* What to produce: Take each line of the listing that has the string "Uncheck" and report it.

<<<<

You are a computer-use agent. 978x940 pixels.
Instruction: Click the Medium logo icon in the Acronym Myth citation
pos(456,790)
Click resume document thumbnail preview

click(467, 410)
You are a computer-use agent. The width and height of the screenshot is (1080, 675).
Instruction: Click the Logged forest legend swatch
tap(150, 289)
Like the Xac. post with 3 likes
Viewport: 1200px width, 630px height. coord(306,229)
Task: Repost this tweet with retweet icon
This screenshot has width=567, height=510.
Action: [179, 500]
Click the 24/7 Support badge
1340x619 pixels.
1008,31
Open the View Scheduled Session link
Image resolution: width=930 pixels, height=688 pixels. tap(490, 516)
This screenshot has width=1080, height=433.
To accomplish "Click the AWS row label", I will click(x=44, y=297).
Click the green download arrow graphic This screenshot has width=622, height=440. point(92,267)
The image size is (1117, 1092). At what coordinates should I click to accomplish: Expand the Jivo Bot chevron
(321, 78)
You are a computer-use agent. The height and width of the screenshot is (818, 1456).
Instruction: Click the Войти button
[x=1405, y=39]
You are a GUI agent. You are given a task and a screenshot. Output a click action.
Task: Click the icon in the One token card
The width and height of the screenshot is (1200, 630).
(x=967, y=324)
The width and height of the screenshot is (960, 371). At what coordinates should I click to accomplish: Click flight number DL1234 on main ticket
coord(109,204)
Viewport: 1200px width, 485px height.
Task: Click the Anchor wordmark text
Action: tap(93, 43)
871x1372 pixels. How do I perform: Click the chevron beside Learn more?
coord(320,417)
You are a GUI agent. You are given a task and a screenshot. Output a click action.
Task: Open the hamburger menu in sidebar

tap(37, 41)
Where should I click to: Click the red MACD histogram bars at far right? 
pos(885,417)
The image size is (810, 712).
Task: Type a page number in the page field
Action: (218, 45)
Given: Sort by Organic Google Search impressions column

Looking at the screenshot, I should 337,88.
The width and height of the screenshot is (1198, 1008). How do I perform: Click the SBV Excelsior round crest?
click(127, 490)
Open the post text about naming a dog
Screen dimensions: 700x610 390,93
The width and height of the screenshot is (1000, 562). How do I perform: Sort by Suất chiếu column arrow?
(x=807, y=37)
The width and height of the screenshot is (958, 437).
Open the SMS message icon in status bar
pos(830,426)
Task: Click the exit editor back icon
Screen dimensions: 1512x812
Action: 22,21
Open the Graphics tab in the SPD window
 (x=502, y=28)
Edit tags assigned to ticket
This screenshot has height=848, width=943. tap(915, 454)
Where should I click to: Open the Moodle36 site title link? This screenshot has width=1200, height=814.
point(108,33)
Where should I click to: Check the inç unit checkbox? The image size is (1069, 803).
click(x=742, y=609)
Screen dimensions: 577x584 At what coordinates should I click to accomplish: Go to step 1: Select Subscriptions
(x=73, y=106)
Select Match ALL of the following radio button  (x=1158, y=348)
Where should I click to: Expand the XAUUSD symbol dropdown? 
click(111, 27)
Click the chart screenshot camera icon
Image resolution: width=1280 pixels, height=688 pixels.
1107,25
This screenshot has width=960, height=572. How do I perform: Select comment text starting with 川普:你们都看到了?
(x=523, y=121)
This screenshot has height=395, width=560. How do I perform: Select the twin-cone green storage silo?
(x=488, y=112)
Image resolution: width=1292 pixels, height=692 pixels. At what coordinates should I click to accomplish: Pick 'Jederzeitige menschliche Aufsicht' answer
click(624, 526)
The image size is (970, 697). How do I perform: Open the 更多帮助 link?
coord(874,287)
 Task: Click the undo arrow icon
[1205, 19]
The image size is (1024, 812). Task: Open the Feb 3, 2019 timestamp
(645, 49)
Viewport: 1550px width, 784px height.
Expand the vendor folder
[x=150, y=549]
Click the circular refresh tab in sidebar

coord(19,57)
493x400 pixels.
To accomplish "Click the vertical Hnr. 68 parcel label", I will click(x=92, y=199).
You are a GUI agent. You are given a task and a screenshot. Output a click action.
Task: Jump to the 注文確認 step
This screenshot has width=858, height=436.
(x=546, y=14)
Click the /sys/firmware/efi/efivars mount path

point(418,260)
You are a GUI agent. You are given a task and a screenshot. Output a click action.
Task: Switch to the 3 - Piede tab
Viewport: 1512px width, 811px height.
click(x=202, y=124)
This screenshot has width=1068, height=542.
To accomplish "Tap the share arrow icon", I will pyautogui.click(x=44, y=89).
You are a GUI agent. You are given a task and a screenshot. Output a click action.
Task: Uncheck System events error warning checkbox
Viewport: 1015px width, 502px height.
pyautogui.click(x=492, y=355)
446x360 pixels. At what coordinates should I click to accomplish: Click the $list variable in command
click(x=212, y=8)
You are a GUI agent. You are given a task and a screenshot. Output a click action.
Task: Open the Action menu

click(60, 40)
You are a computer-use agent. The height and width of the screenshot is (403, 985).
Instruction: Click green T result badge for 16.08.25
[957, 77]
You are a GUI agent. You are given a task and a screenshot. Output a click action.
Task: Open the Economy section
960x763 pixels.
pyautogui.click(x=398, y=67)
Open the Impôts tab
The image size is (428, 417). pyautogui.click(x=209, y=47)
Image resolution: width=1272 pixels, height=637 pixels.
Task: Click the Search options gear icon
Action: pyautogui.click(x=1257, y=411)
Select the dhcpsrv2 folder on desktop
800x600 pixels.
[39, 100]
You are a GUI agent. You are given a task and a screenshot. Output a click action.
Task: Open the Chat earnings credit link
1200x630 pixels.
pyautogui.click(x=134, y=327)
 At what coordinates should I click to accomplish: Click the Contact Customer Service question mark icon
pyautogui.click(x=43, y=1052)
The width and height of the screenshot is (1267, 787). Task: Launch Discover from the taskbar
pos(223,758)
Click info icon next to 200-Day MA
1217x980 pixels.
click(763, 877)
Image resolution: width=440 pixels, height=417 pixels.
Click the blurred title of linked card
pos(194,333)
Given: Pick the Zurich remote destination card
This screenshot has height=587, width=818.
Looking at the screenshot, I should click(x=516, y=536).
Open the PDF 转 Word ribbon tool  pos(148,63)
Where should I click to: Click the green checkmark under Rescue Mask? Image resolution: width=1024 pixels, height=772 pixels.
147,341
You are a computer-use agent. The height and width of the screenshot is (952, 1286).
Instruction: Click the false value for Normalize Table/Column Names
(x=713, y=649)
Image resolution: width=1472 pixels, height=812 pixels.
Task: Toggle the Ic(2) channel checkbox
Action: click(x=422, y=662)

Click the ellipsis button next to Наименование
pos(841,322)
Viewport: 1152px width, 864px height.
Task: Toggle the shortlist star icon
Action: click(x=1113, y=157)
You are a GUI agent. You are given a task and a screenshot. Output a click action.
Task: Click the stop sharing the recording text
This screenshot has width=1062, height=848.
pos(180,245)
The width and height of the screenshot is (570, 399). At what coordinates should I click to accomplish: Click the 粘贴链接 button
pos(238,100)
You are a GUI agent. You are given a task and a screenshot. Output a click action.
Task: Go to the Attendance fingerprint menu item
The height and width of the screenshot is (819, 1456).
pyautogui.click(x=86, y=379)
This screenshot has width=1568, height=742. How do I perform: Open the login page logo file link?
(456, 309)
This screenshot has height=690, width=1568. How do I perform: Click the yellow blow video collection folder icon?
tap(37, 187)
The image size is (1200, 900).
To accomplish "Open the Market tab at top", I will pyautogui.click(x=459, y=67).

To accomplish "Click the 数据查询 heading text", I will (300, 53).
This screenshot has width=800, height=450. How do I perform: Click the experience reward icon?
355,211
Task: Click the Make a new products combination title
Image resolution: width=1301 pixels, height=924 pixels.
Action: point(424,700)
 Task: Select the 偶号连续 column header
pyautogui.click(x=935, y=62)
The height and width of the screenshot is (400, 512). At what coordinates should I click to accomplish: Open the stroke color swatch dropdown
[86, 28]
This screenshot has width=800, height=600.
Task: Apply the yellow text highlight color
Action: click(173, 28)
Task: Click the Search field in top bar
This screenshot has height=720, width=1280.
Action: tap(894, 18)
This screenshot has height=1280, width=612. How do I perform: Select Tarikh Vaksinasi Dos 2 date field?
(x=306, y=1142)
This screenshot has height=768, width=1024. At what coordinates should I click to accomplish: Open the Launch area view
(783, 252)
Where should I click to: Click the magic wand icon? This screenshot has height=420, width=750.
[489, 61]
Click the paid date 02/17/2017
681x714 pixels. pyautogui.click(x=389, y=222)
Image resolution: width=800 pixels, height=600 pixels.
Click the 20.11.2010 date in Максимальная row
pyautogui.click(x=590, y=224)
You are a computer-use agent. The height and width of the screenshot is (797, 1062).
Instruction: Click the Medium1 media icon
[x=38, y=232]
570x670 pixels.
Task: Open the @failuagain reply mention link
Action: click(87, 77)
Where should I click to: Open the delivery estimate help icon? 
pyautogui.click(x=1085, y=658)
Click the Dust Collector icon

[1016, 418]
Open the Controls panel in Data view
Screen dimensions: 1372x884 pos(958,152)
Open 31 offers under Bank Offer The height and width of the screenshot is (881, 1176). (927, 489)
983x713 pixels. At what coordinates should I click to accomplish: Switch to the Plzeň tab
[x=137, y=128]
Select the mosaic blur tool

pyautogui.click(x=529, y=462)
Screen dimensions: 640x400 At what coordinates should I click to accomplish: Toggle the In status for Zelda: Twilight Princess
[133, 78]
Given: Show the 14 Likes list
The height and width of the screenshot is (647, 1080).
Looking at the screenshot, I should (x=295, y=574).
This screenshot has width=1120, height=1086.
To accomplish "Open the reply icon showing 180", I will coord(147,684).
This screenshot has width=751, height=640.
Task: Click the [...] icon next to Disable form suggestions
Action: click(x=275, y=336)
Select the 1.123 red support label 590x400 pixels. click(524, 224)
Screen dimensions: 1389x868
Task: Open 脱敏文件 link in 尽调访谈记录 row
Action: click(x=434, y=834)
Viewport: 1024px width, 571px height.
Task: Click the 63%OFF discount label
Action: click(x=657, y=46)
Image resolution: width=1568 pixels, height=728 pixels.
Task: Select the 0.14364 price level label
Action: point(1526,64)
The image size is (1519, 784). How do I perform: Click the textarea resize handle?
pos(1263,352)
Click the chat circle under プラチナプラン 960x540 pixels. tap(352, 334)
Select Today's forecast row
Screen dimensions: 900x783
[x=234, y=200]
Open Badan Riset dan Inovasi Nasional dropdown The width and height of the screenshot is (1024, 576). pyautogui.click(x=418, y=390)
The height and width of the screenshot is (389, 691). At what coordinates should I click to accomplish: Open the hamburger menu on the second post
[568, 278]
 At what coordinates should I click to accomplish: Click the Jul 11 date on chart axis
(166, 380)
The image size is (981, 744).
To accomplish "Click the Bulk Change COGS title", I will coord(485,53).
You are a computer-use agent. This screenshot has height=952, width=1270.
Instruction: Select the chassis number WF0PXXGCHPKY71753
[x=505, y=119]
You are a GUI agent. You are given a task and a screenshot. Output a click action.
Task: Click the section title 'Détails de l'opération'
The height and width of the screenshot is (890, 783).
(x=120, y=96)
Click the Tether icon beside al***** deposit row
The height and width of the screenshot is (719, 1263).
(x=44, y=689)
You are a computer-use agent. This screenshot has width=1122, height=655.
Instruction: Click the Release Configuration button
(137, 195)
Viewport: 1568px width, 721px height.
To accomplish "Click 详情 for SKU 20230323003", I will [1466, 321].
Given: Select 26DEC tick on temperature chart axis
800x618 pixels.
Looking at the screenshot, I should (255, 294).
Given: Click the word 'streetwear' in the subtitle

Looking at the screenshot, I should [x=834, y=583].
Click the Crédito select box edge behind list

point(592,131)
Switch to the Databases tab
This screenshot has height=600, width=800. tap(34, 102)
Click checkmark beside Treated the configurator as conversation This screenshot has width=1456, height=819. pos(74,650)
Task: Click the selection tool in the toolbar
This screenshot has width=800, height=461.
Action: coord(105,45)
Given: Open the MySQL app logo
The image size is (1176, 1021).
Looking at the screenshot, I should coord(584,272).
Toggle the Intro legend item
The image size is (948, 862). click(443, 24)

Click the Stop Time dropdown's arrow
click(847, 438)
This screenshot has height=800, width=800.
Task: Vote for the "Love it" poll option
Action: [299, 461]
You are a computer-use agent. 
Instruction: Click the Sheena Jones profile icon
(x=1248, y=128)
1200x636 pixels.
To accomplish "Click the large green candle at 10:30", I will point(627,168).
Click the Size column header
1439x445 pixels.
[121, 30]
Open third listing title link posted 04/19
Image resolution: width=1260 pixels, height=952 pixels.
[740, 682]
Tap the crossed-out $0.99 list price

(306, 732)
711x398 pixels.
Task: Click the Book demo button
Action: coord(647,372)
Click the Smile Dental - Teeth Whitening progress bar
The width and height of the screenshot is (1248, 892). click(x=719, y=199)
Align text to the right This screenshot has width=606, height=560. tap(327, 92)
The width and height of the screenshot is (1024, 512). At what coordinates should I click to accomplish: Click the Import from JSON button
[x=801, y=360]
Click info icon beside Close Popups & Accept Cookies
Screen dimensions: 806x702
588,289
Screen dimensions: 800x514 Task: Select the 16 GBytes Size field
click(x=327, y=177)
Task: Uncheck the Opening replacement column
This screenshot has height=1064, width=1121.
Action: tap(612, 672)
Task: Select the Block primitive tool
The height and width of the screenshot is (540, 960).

>>>>

* Exercise response:
Task: Uncheck System events error warning checkbox
Task: Uncheck the Opening replacement column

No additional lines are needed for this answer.